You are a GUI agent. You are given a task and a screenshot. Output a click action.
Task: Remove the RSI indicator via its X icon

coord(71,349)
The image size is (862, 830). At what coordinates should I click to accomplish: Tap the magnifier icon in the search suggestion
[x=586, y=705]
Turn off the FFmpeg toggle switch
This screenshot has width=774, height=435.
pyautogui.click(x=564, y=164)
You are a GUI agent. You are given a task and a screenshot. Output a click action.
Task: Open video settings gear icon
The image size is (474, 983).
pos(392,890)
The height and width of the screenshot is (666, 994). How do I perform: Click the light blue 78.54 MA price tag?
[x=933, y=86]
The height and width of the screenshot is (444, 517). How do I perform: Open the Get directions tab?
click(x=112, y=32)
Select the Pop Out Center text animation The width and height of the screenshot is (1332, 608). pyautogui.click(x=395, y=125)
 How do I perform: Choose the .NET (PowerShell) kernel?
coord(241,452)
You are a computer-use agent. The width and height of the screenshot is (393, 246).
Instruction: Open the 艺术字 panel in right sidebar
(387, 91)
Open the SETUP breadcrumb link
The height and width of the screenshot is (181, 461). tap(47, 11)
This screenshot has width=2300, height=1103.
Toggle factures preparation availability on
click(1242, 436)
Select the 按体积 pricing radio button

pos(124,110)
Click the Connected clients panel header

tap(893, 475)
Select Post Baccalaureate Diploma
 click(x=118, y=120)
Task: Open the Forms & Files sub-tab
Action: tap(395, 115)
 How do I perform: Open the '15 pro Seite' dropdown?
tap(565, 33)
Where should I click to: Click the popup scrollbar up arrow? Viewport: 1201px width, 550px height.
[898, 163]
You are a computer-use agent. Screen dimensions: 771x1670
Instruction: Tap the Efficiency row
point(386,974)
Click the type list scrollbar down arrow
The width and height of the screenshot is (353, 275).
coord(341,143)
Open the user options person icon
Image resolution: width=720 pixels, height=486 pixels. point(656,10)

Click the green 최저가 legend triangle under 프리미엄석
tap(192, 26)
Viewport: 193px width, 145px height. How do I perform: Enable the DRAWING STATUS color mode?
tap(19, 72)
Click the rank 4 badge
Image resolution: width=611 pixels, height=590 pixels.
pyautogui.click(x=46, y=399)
════════════════
● REQUIREMENT
From the material above, set down exactly the lines between the line holding "The height and width of the screenshot is (444, 517)." and the line holding "Select the Pop", inclusive. Include nothing else.

● RESPONSE
The height and width of the screenshot is (444, 517). How do I perform: Open the Get directions tab?
click(x=112, y=32)
Select the Pop Out Center text animation The width and height of the screenshot is (1332, 608). pyautogui.click(x=395, y=125)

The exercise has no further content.